Often, the work journal becomes the tool I use to do work itself. If I'm going
to investigate some technical issue and send an email afterwards I'll do the
investigation documentation in the journal, and can then just copy-paste the
result into the email. Just adding a note in the journal that the when email
was sent and to whom.

The tipping point was when I worked as an ASIC designer in Copenhagen,
Denmark. We had meetings when a decision was made regarding functionality to
be implemented. Only having the customer come back two weeks later and change
the requirement.
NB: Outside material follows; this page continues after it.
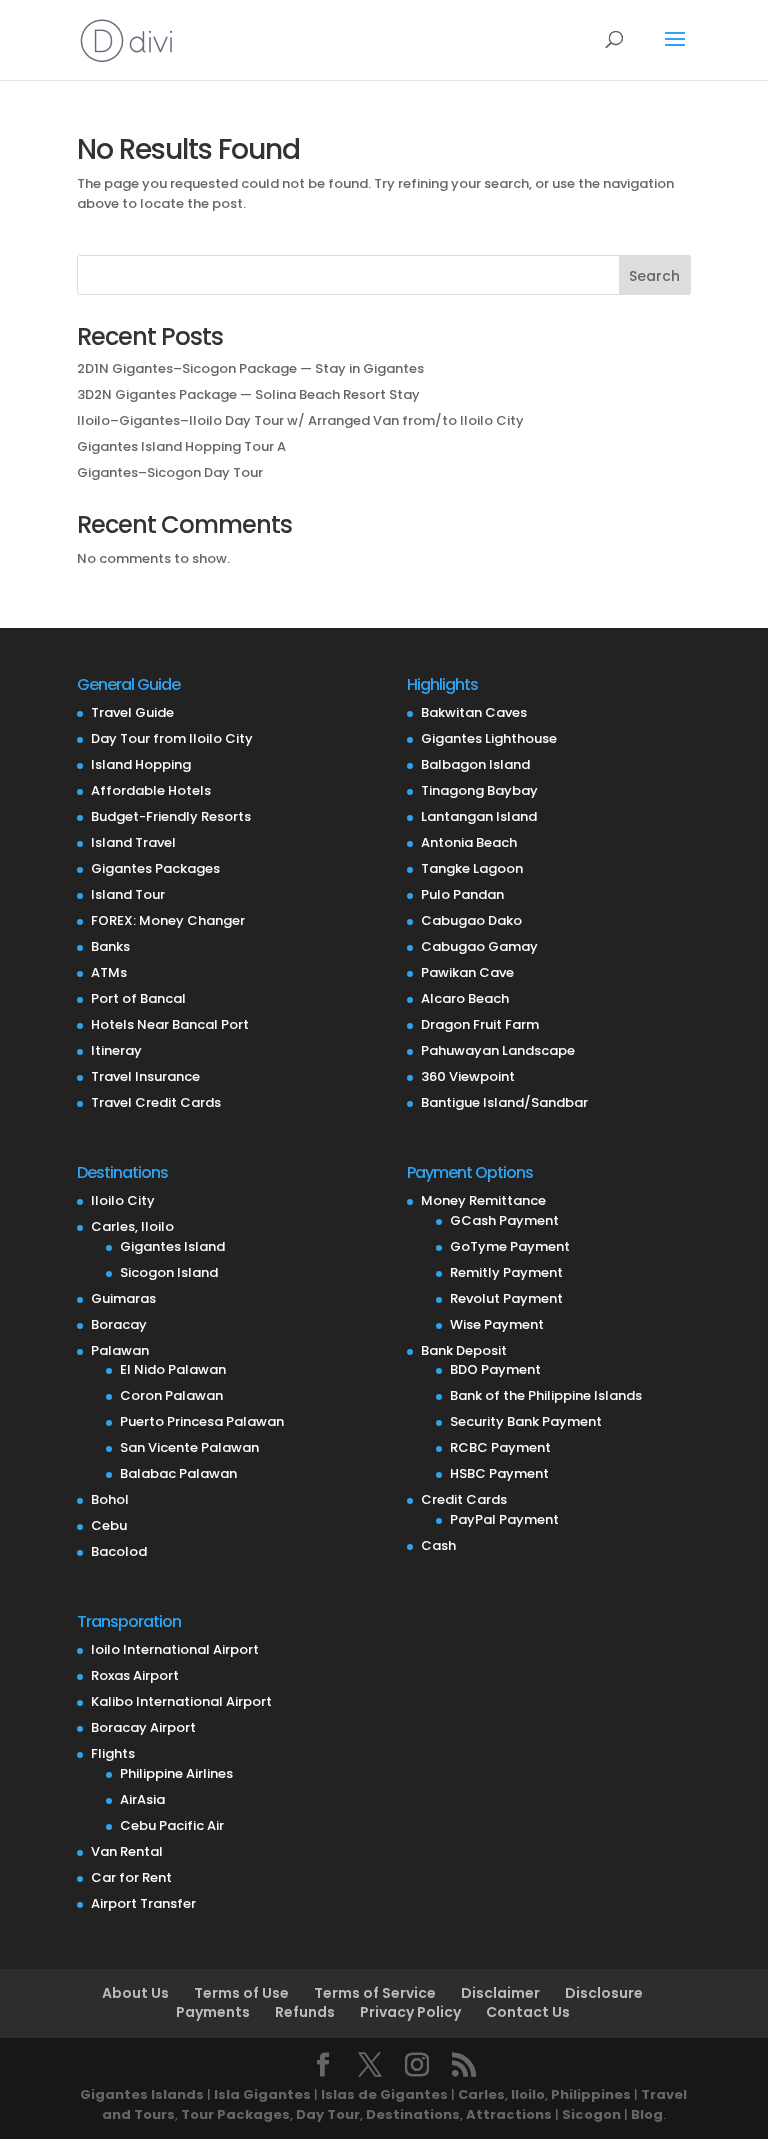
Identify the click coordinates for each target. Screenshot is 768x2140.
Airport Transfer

The customer then blamed on language issues for me not
understanding the requirement in the first place and therefore the new
functionality was what was stated from the beginning. As a consequence I as a
consultant therefore would carry the cost of two weeks worth of work without
pay. The first time this happened I was unable to prove that the customer in
fact had changed the requirement. So I Started keeping a very detailed
journal.

The next time I could ask if it fact wasn't the case that Mr XYZ in a meeting
20yy-mm-dd had decideed that we should do ABC, but now wants instead wants to
do CDE. If so, that is not a misunderstanding but a changed requirement. After
two such incidents the customer stopped with those tricks. And I've kept
keeping journals ever since.